- Relator(a)
- Ministra Laurita Vaz
- Órgão julgador
- Quinta Turma
- Data do julgamento
- 13/08/2013
- Data de publicação
- 23/08/2013
STJ – Acórdão, Rel. Ministra Laurita Vaz, Quinta Turma, j. 13/08/2013, p. 23/08/2013
RECURSO ORDINÁRIO EM HABEAS CORPUS TRÁFICO ILÍCITO DE DROGAS E ASSOCIAÇÃO AO TRÁFICO. PRISÃO ALEGADA FUNDAMENTAÇÃO INIDÔNEA PARA A DECRETAÇÃO/MANUTENÇÃO DA PRISÃO PREVENTIVA. INOCORRÊNCIA. SEGREGAÇÃO DEVIDAMENTE FUNDAMENTADA NA GARANTIA DA ORDEM PÚBLICA. ARGUMENTOS CONCRETOS. MEDIDAS CAUTELARES DIVERSAS DA PRISÃO. MATÉRIA NÃO SUSCITADA PERANTE A CORTE DE ORIGEM. SUPRESSÃO DE INSTÂNCIA. RECURSO PARCIALMENTE CONHECIDO E, NESSA EXTENSÃO, DESPROVIDO. 1. Recorrente preso em flagrante delito em 30/01/2013 (prisão posteriormente convertida em preventiva) juntamente com outras duas pessoas, e denunciado como incurso nos art. 33, caput, e art. 35, caput, ambos da Lei n.º 11.343/06. 2. Sabidamente, "[e]xige-se concreta motivação para a decretação da custódia preventiva, com base em fatos que efetivamente justifiquem a excepcionalidade da medida, atendendo-se aos termos do artigo 312 do Código de Processo Penal e da jurisprudência dominante" (HC 198.675/MT, 5.ª Turma, Rel. Min.

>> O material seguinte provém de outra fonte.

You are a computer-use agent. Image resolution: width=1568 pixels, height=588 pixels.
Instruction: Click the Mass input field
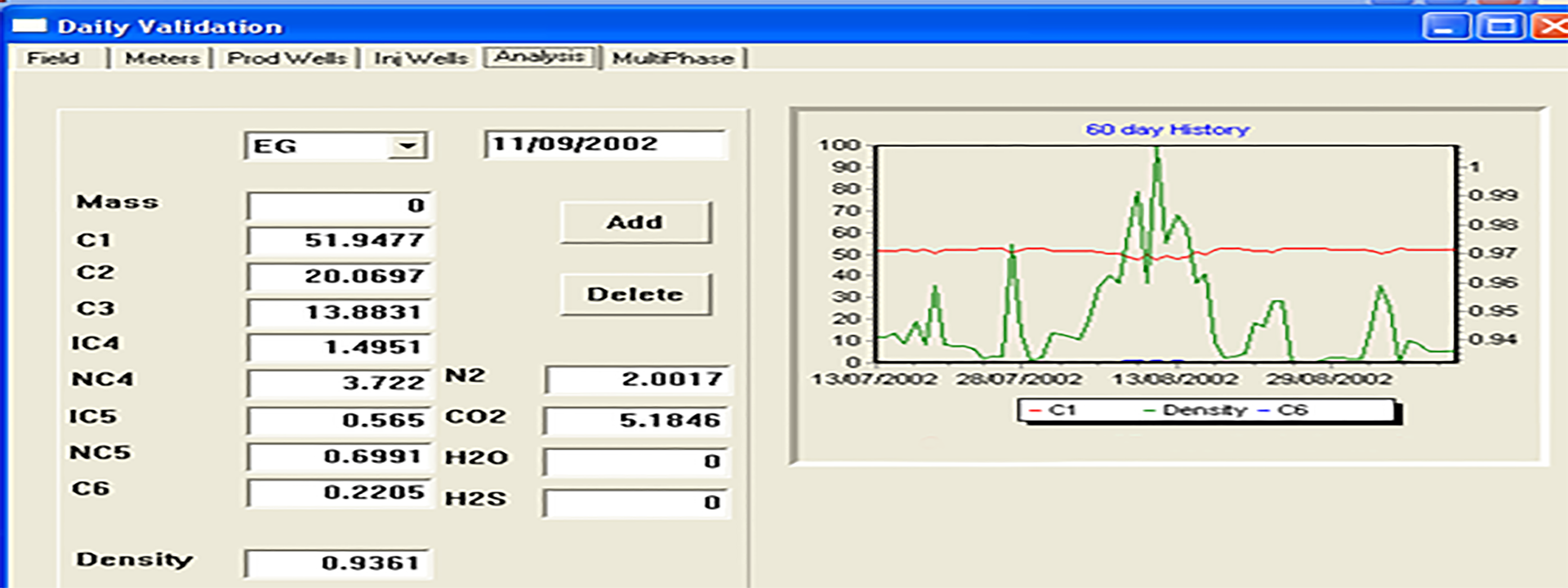340,206
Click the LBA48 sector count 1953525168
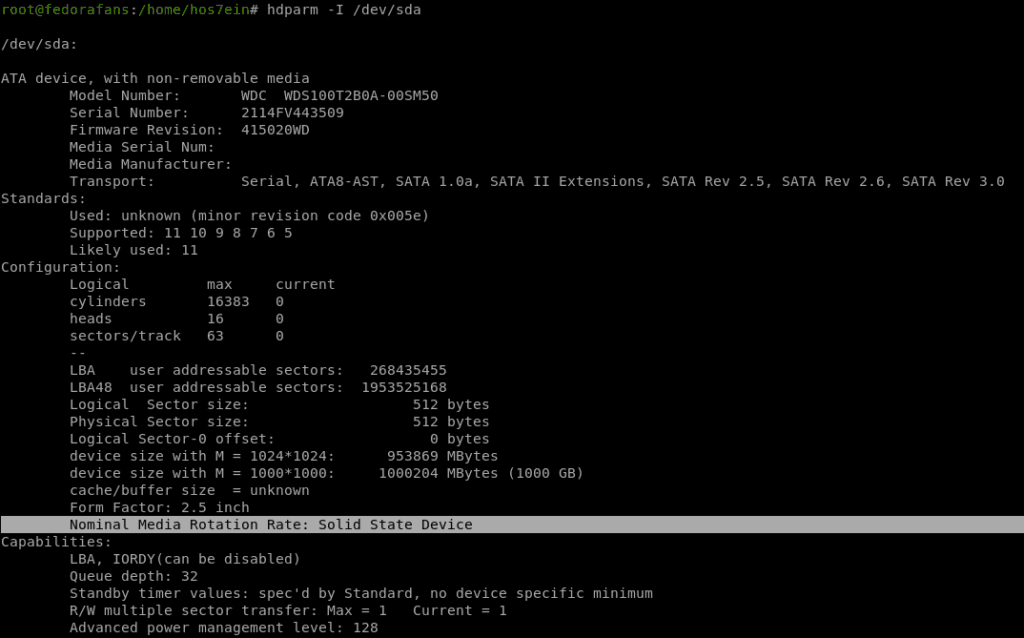Image resolution: width=1024 pixels, height=638 pixels. pyautogui.click(x=403, y=388)
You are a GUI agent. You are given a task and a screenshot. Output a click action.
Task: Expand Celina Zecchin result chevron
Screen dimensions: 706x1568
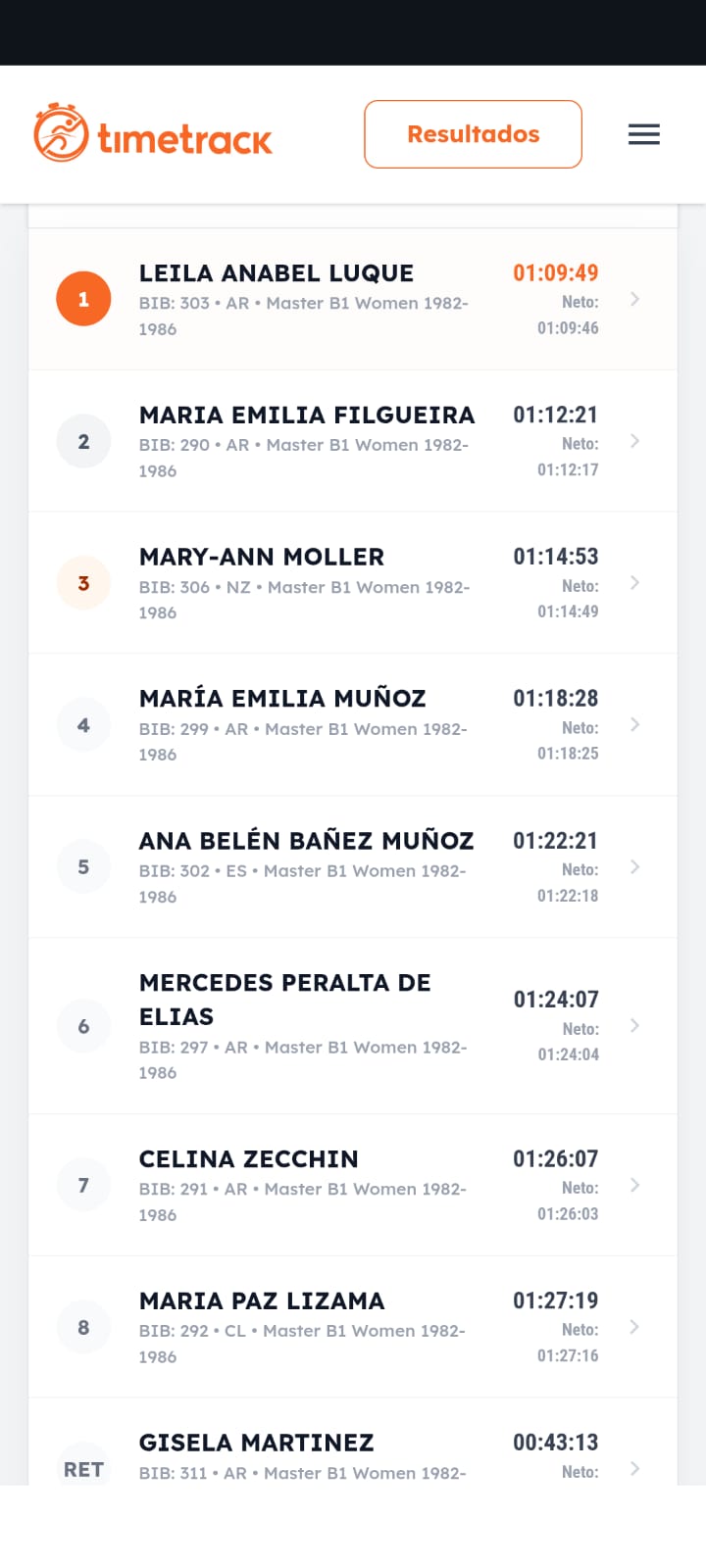click(x=635, y=1185)
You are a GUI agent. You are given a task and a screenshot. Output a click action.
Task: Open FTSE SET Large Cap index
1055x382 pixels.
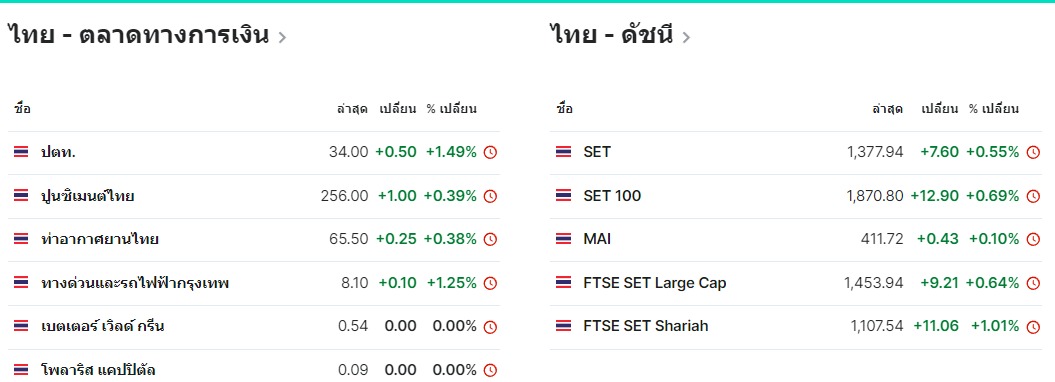pyautogui.click(x=655, y=283)
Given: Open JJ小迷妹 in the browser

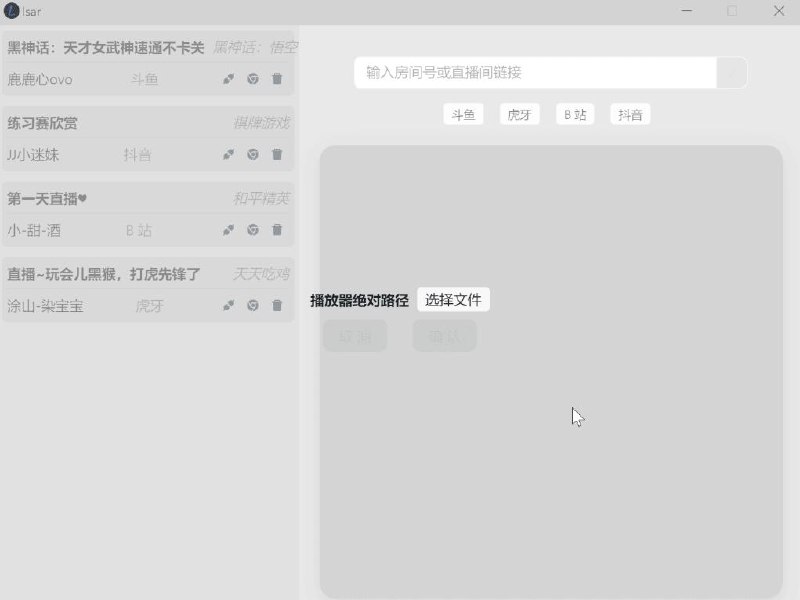Looking at the screenshot, I should point(252,154).
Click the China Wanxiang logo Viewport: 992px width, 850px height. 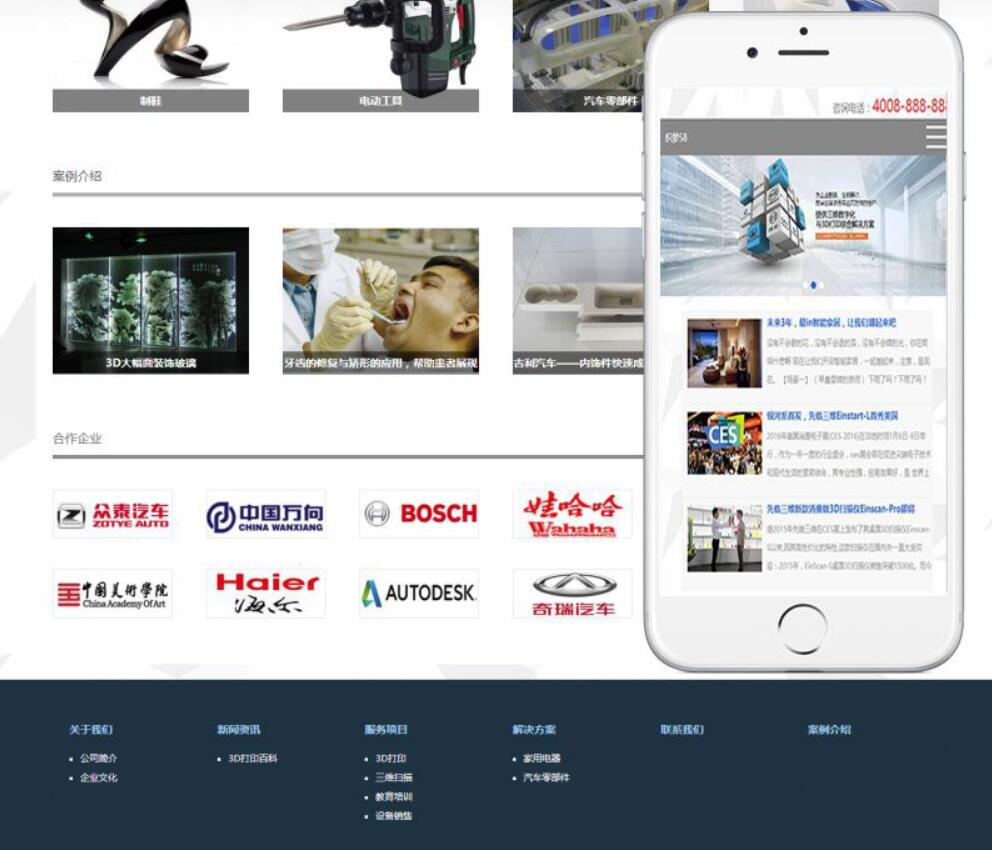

GILSON DIPP, DJe de 05/03/2012.) 3. No caso, a prisão cautelar do Recorrente consubstancia-se na quantidade e variedade de drogas apreendidas (3.774kg de maconha e 713g de cocaína), além de objetos como balança de precisão e cadernetas de anotação referente ao tráfico, tudo a constituir indícios de que o Recorrente faz do tráfico de drogas o seu meio de vida, o que, segundo a jurisprudência desta Corte Superior, constitui fundamento idôneo e suficiente para a segregação como forma de garantir a ordem pública. 4. O pedido de substituição da constrição cautelar por medidas alternativas diversas da prisão (art. 319 do Código de Processo Penal) não foi suscitado e tampouco apreciado pelo Tribunal de origem, de modo que eventual pronunciamento desta Corte sobre o assunto culminaria em evidente supressão de instância. 5. Recurso parcialmente conhecido e, nessa extensão, desprovido. (RHC n. 37.504/MG, relatora Ministra Laurita Vaz, Quinta Turma, julgado em 13/8/2013, DJe de 23/8/2013.)